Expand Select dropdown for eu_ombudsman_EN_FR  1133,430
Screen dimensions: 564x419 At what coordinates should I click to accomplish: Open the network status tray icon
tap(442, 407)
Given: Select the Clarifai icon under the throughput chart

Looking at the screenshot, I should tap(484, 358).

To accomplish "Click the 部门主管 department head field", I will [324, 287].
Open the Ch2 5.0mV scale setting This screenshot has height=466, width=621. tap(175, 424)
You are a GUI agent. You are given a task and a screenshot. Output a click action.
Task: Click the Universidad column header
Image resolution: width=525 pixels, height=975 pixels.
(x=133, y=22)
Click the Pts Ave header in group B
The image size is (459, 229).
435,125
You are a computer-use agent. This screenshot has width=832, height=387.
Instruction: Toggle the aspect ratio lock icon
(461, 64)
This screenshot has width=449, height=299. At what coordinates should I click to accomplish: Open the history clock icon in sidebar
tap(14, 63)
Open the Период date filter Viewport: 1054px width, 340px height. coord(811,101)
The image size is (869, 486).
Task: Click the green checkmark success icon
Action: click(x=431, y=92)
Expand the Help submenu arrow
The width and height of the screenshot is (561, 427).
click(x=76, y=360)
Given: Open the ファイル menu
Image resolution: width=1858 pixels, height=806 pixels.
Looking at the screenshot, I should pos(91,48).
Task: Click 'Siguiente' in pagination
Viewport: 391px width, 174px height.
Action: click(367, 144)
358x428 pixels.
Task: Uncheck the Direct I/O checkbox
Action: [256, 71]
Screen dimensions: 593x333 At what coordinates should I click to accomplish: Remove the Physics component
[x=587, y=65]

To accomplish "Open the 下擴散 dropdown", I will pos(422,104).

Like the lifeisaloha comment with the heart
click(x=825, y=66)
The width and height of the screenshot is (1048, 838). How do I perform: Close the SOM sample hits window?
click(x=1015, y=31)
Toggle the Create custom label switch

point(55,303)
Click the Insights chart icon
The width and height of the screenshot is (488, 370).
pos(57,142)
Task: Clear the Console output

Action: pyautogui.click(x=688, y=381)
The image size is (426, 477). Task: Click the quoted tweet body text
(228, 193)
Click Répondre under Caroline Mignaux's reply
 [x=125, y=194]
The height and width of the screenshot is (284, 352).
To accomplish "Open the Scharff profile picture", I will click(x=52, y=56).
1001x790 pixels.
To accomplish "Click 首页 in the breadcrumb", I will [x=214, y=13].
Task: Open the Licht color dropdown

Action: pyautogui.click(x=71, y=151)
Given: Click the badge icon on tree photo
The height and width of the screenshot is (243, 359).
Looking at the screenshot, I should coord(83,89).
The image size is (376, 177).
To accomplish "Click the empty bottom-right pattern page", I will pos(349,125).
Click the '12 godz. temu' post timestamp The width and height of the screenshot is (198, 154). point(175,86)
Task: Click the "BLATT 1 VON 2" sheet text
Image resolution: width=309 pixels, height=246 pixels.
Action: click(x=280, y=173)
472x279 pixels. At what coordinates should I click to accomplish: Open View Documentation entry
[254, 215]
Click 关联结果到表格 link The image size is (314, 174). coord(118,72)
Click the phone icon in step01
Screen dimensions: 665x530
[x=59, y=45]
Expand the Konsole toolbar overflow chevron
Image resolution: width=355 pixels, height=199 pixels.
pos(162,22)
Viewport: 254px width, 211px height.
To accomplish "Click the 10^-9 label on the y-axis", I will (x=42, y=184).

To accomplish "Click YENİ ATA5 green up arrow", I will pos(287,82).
# # # #
| Task requirements |
Each entry above is to be copied out exactly as written.

| Answer |
Expand Select dropdown for eu_ombudsman_EN_FR  1133,430
Screen dimensions: 564x419 At what coordinates should I click to accomplish: Open the network status tray icon
tap(442, 407)
Given: Select the Clarifai icon under the throughput chart

Looking at the screenshot, I should tap(484, 358).

To accomplish "Click the 部门主管 department head field", I will [324, 287].
Open the Ch2 5.0mV scale setting This screenshot has height=466, width=621. tap(175, 424)
You are a GUI agent. You are given a task and a screenshot. Output a click action.
Task: Click the Universidad column header
Image resolution: width=525 pixels, height=975 pixels.
(x=133, y=22)
Click the Pts Ave header in group B
The image size is (459, 229).
435,125
You are a computer-use agent. This screenshot has width=832, height=387.
Instruction: Toggle the aspect ratio lock icon
(461, 64)
This screenshot has width=449, height=299. At what coordinates should I click to accomplish: Open the history clock icon in sidebar
tap(14, 63)
Open the Период date filter Viewport: 1054px width, 340px height. coord(811,101)
The image size is (869, 486).
Task: Click the green checkmark success icon
Action: click(x=431, y=92)
Expand the Help submenu arrow
The width and height of the screenshot is (561, 427).
click(x=76, y=360)
Given: Open the ファイル menu
Image resolution: width=1858 pixels, height=806 pixels.
Looking at the screenshot, I should pos(91,48).
Task: Click 'Siguiente' in pagination
Viewport: 391px width, 174px height.
Action: click(367, 144)
358x428 pixels.
Task: Uncheck the Direct I/O checkbox
Action: [256, 71]
Screen dimensions: 593x333 At what coordinates should I click to accomplish: Remove the Physics component
[x=587, y=65]

To accomplish "Open the 下擴散 dropdown", I will pos(422,104).

Like the lifeisaloha comment with the heart
click(x=825, y=66)
The width and height of the screenshot is (1048, 838). How do I perform: Close the SOM sample hits window?
click(x=1015, y=31)
Toggle the Create custom label switch

point(55,303)
Click the Insights chart icon
The width and height of the screenshot is (488, 370).
pos(57,142)
Task: Clear the Console output

Action: pyautogui.click(x=688, y=381)
The image size is (426, 477). Task: Click the quoted tweet body text
(228, 193)
Click Répondre under Caroline Mignaux's reply
 [x=125, y=194]
The height and width of the screenshot is (284, 352).
To accomplish "Open the Scharff profile picture", I will click(x=52, y=56).
1001x790 pixels.
To accomplish "Click 首页 in the breadcrumb", I will [x=214, y=13].
Task: Open the Licht color dropdown

Action: pyautogui.click(x=71, y=151)
Given: Click the badge icon on tree photo
The height and width of the screenshot is (243, 359).
Looking at the screenshot, I should coord(83,89).
The image size is (376, 177).
To accomplish "Click the empty bottom-right pattern page", I will pos(349,125).
Click the '12 godz. temu' post timestamp The width and height of the screenshot is (198, 154). point(175,86)
Task: Click the "BLATT 1 VON 2" sheet text
Image resolution: width=309 pixels, height=246 pixels.
Action: click(x=280, y=173)
472x279 pixels. At what coordinates should I click to accomplish: Open View Documentation entry
[254, 215]
Click 关联结果到表格 link The image size is (314, 174). coord(118,72)
Click the phone icon in step01
Screen dimensions: 665x530
[x=59, y=45]
Expand the Konsole toolbar overflow chevron
Image resolution: width=355 pixels, height=199 pixels.
pos(162,22)
Viewport: 254px width, 211px height.
To accomplish "Click the 10^-9 label on the y-axis", I will (x=42, y=184).

To accomplish "Click YENİ ATA5 green up arrow", I will pos(287,82).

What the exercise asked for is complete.